私はわりと、前で紹介したようなランキングや賞をとった作品には目を通していて、芥川、直木、乱歩、このミスなんかは毎回面白く楽しませてもらっています。芥川はともかく、後の三つは大衆向けで親しみやすく、本のスタートを切るのにうってつけだと思っているので、初対面の人に「おすすめある?」と聞かれたら、取り敢えずこれらの受賞作から入ってみたら?と言う事も珍しくありません。一つの目安になりますし、時代の潮流が分かるので、こういったものは後世がこの時代を知る上での重要な文学の参考にもなると思います。直木、芥川の賞は1935年に菊池寛が設立しました。約八十年の歴史があります。ぜひとも残って、ずっと続いてほしいと思っています。

そこにあったのに、何も残っていない不思議

贔屓にしていた古書店の店主が病に倒れました。私はその前を毎日のように通り、元気な姿をもう一度見られる事を願っていました。
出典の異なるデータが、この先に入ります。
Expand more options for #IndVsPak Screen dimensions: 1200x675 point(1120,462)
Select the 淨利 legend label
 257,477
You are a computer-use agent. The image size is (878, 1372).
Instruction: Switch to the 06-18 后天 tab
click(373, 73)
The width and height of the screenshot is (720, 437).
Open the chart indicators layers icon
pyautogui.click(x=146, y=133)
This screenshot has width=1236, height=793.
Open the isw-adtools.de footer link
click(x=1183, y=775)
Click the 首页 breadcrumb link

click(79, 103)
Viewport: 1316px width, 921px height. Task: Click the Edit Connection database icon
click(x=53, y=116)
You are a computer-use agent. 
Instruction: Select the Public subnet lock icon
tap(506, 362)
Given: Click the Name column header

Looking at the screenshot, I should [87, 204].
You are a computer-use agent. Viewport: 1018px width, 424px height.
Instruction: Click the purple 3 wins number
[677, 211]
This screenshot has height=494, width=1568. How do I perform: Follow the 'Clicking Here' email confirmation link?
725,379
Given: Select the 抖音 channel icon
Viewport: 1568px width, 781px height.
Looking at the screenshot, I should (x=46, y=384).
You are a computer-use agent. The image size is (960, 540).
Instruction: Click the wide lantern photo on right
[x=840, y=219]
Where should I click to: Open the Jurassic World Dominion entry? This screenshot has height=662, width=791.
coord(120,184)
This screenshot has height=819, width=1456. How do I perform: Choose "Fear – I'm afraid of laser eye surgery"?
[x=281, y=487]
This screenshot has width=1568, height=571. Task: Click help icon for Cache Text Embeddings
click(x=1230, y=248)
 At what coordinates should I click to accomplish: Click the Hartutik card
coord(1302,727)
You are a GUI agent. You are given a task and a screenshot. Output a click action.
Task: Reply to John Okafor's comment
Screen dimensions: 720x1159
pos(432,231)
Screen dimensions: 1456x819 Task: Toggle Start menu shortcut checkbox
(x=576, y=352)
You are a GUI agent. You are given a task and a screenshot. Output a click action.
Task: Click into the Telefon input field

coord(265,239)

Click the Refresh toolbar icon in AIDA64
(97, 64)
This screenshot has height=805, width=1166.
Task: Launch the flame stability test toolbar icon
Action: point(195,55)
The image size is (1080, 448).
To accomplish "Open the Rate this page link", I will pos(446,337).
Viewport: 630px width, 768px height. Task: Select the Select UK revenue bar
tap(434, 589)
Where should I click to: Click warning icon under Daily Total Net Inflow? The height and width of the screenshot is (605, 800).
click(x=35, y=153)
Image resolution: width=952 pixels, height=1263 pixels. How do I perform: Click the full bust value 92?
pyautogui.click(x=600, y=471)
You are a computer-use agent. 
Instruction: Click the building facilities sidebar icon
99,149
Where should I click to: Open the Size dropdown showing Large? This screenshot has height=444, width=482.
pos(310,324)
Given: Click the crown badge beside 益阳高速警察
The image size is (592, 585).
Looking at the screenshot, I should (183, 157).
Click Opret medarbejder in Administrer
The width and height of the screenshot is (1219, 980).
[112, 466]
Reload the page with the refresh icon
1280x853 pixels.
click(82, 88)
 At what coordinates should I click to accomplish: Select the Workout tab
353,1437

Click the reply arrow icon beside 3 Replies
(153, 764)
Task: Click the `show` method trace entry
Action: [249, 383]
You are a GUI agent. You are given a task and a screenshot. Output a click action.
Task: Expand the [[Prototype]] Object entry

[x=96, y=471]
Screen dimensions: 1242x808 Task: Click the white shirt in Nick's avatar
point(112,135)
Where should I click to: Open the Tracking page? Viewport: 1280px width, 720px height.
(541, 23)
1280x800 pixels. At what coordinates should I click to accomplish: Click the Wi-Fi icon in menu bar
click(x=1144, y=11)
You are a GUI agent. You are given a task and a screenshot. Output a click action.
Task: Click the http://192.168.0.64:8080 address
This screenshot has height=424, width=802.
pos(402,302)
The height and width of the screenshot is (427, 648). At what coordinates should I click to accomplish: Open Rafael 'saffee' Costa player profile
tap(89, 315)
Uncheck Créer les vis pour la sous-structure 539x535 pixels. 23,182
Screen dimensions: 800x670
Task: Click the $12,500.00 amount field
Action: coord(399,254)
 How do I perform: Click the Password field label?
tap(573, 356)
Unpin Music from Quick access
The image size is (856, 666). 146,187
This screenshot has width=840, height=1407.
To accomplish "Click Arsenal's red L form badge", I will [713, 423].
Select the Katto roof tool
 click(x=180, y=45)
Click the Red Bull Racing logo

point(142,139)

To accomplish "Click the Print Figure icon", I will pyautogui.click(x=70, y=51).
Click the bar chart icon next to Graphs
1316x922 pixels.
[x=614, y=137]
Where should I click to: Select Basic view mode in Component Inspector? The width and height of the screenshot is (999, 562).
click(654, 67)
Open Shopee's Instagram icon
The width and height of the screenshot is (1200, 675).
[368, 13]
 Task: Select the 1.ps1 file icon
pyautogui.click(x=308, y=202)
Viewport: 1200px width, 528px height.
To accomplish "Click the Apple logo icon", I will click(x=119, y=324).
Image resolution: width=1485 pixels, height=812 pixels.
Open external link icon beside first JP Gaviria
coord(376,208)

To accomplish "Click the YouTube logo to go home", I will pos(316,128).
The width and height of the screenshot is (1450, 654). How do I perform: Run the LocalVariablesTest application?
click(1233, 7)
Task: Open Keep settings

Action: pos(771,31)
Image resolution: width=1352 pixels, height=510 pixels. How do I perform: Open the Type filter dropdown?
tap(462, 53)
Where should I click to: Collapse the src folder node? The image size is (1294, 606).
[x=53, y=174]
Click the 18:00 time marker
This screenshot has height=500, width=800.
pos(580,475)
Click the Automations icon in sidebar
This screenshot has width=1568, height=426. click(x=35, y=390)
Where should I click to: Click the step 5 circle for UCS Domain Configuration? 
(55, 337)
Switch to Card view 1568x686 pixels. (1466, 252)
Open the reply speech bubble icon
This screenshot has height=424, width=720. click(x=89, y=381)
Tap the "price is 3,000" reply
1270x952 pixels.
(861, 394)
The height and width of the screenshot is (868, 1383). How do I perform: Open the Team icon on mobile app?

閉め切ってあるガラス戸に張られた紙の「しばらく休業します」の文字がとても寂しく、透かして見える5畳ぐらいの店内が暗く淀んでいました。
何日か経って、前を通ると営業しています。私は嬉しくなって入店しましたが、レジに座っているのは見慣れた顔ではありませんでした。そこに腰かけているのは二十歳すぎのぐらいの男性なのです。私が訝しげにしていると、彼は爽やかな笑みを浮かべ「実はじいちゃんの病が重くって、僕が代わりに店番をしているのです」とのこと。彼は孫でした。
私は以前と変わらず通いました。珍しい本が入るので重宝していたのです。それに何より、容態が心配でした。不用意に「どうなの?」と口に出来ず、帰りを静かに待っていたのです。いつか戻って来て、愛用の煙草を片手に、にこにことした笑顔を浮かべながらお客さんからこんな差し入れをしてもらった、という自慢話を聞ける日を待ち望んでいたのです。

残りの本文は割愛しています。